What the trio depicts is not a happy picture of or for Clinton. "Associates and friends suggest that Mrs. Clinton, at least until February, was a detached manager," they write. "Juggling the demands of being a candidate, she paid little attention to detail, delegated decisions large and small and deferred to advisers on critical questions. Mrs. Clinton accepted or seemed unaware of the intense factionalism and feuding that often paralyzed her campaign and that prevented her aides from reaching consensus on basic questions like what states to fight in and how to go after Mr. Obama.
"Mrs. Clinton showed a tendency toward an insular management style, relying on a coterie of aides who have worked for her for years, her aides and associates said. Her choice of lieutenants, and her insistence on staying with them even when friends urged her to shake things up, was blamed by some associates for the campaign’s woes. Again and again, the senator was portrayed as a manager who valued loyalty and familiarity over experience and expertise."

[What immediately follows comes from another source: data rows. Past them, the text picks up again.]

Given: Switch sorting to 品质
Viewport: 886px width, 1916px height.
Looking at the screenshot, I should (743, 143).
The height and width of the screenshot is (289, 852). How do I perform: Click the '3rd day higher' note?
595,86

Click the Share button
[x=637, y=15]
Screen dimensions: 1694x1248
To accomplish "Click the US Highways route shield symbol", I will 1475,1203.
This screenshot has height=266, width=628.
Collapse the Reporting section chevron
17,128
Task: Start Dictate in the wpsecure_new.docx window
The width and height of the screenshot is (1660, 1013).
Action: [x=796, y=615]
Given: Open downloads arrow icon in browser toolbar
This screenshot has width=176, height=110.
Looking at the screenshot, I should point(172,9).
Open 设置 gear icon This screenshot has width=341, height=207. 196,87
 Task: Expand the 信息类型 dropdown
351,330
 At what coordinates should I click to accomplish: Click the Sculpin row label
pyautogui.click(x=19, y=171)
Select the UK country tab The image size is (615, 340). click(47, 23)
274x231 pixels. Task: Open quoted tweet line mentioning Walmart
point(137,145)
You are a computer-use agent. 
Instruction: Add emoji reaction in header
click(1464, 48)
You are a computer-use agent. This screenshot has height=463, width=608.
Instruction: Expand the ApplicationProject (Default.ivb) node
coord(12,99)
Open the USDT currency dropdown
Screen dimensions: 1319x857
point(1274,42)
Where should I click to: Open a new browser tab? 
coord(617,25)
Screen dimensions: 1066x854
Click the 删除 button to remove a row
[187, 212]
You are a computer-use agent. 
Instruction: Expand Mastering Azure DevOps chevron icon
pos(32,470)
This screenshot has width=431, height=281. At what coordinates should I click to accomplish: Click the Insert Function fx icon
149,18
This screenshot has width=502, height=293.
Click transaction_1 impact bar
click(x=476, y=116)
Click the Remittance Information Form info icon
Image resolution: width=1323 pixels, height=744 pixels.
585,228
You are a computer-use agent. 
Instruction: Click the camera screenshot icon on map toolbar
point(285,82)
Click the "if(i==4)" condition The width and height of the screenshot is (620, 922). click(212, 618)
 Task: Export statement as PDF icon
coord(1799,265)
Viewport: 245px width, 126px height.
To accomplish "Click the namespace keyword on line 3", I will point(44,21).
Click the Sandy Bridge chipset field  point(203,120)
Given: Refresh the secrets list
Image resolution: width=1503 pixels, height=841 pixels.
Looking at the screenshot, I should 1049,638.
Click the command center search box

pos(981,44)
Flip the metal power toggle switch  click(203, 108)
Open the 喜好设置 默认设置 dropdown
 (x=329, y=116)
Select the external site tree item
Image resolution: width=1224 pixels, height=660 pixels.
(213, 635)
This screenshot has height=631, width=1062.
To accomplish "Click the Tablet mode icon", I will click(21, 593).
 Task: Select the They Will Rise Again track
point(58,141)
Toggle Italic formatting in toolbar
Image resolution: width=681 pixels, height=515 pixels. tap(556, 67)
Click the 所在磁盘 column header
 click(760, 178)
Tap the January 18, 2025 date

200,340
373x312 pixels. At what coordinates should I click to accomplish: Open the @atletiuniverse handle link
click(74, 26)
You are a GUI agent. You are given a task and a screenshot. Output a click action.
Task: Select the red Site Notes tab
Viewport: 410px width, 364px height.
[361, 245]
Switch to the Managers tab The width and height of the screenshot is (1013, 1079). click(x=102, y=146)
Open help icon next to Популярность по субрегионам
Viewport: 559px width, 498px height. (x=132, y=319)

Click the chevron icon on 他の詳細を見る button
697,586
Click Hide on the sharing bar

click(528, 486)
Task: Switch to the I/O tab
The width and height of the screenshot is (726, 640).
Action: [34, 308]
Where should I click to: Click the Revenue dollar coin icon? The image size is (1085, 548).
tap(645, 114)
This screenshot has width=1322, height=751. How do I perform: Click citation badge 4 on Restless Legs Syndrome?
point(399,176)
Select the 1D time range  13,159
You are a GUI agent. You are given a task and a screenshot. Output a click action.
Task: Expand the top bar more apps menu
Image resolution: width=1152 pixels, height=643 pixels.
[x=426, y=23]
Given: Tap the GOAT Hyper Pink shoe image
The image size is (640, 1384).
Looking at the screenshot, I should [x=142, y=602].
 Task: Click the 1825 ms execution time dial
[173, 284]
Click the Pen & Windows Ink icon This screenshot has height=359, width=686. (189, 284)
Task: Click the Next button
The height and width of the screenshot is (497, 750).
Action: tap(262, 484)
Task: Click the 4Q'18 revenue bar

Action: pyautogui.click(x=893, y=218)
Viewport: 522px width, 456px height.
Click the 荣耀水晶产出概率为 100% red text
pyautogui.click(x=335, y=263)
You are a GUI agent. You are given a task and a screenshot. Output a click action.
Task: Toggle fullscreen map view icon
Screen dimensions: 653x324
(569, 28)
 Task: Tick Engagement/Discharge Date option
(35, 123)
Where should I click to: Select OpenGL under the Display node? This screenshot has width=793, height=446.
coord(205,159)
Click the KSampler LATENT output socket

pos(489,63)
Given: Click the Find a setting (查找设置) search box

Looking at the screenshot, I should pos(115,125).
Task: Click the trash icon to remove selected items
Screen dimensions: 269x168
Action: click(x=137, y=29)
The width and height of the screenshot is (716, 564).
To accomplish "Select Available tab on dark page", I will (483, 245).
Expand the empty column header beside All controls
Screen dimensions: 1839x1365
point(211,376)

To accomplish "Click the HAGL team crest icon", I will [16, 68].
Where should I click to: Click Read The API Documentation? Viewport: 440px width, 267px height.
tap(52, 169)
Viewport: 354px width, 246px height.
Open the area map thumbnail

The Times also reports that Clinton had been talking daily with only a few people, and was less hands-on than her husband, former President Bill Clinton, had been in running his campaign. "This approach, many of her associates said, had the effect of breeding resentment at campaign headquarters. Since there was no one person in charge, they said, it was hard to make decisions, and Mr. Penn would frequently use his personal connection with Mrs. Clinton to block the campaign from moving in directions he opposed, like putting an increased emphasis on trying to present a human side of Mrs. Clinton," the Times says.
And the Times reveals that when Clinton brought Maggie Williams -- who is now campaign manager -- into the campaign the day of the New Hampshire primary, then campaign manager Patti Solis Doyle took offense and tried to resign, only to be talked out of it. Doyle was eventually replaced by Williams, in early February.